Well, I typed out a longer comment but it disappeared, let me try this:
My understanding about Clayton County is that when it went majority purple, the residents voted for unqualified leaders (sheriff, DA, school board) because they were purple. This certainly illustrated the folly of voting along racial lines.
The fact is that Clayton did not go to pot because it went majority purple, it was mostly due to the consequence of voting for clowns like Jewell Scott and Victor Hill. If it had better leadership, Clayton would be in much better shape right now.
With exception to repercussions of the mortgage crises, I really have no sympathy for Clayton residents. Elections have consequences and now you must clean up after yourselves. Move to DeKalb or Fulton if you need public transportation.

Matt

March 13th, 2010
4:59 pm

Elect qualified leaders and Clayton will do much better. Voting for somebody just because they look like you is a sure-fire way of getting hustled. Blame Victor Hill, Jewell Scott and the school board for the Clayton you see today, not simply because it went majority black. This is a gratuitously racial comment, it is a the truth.

maggie

March 15th, 2010
9:58 am

drive to East Point as I do and catch the train from there.

Robin

March 17th, 2010
12:55 am

I’m fortunate to have a safe vehicle and to be able to afford to use and maintain it. I’m concerned that this is going to drive the working poor, who can’t currently afford a car but have job skills and a chance to improve their financial situations, out of the county completely… and then who is going to move into all that rental housing? The truly desperate and perennially jobless settle somewhere, and it seems like this is just laying down the welcome mat for Clayton County to be that place. Doesn’t exactly seem like an unforeseeable consequence. What do the commissioners think will happen – that the upper middle class will move back in droves once the buses are gone? Wishful thinking, not reality.

BnB

March 17th, 2010
12:03 pm

tick-tock tick-tock 14 days and counting bye-bye C-tran

HCCynic

March 17th, 2010
3:19 pm

William T. Sherman had an interesting approach to urban blight 145 years ago. Perhaps we could ressurrect his method, torch the entire county, and let the Good Lord above start over…

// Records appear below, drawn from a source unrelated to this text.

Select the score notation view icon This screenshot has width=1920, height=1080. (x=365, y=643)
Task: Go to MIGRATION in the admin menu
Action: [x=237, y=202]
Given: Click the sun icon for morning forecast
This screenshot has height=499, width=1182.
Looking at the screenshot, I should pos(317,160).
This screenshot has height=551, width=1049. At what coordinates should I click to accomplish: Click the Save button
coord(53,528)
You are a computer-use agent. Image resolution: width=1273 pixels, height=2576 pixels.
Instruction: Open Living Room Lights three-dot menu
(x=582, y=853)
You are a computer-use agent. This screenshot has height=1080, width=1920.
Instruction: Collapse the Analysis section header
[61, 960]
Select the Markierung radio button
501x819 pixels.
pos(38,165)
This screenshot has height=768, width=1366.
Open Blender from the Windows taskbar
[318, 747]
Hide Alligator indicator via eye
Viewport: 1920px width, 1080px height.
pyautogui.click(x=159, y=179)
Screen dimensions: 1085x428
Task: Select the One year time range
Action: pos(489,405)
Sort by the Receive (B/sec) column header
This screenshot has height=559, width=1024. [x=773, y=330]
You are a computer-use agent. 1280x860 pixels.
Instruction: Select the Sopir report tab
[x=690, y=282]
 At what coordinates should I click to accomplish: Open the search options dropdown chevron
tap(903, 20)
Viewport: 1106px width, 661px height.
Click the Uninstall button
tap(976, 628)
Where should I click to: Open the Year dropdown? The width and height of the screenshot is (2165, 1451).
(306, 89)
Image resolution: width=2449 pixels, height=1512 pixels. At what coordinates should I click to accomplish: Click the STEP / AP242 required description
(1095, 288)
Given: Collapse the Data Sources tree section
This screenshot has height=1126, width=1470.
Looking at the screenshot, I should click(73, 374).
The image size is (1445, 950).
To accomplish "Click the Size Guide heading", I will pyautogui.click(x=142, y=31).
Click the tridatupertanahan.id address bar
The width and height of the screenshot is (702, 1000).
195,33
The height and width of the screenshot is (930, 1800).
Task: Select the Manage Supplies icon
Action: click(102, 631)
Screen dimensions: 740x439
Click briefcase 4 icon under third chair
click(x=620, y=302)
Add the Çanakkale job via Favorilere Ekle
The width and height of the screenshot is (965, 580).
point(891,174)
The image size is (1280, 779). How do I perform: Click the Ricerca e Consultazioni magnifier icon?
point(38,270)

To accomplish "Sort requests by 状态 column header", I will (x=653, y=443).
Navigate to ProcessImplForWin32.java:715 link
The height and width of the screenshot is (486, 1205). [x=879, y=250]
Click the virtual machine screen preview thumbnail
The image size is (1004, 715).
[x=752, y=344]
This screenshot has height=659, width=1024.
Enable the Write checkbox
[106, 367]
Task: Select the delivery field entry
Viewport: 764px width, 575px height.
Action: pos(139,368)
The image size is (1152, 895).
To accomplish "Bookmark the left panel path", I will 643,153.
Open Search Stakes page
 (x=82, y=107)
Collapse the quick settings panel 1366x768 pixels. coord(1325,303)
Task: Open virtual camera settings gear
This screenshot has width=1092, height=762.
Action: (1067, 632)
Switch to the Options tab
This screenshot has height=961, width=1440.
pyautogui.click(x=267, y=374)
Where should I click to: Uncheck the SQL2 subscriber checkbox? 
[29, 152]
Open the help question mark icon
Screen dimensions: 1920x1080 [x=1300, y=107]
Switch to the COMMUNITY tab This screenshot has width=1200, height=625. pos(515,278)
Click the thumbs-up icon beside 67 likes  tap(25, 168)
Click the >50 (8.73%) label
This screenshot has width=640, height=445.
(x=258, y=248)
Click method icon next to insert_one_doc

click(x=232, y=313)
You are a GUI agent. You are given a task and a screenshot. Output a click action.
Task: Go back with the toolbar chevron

From where I sit in the neighboring county, to which I evacuated many years ago, I have to say it cannot hurt your existing property values…it might actually improve them.

S

March 17th, 2010
7:32 pm

Before I read this blog, I was really appalled at C-Tran being cut — I thought about the fate of those that depend on C-Tran to get to work. But now, I’m wondering what C-Tran-dependent residents of Clayton did before C-Tran came along. Somehow, they managed, eh? I very much agree with an above poster who suggested that those depending on public transport move to Fulton or Dekalb, preferably close to a rail line. Sage advice, I’d say. No, maybe you won’t have the optimal choice in terms of housing, but sometimes in life you have to make compromises. If I were one of the working poor, I’d do my best to live near a train station or well-traveled bus line, so that getting to my job would be a priority. (I’d also take an active interest in my kids’ education, have a good man as husband and father to my kids right there in the house, and he’d be the birth father of all my kids… But I guess that’s a topic for a different post.)

KimWhit

March 25th, 2010
8:30 pm

So goes C-Tran, so goes Roberta’s base………..

Monique

March 29th, 2010
9:10 pm

I know the perfect spot for a new Xpress line. On the corner of Southlake Pkwy. & Mt. Zion Rd. right across the street from the Shell Gas Station and the Lay-Z-Boy. That lot has been empty for years.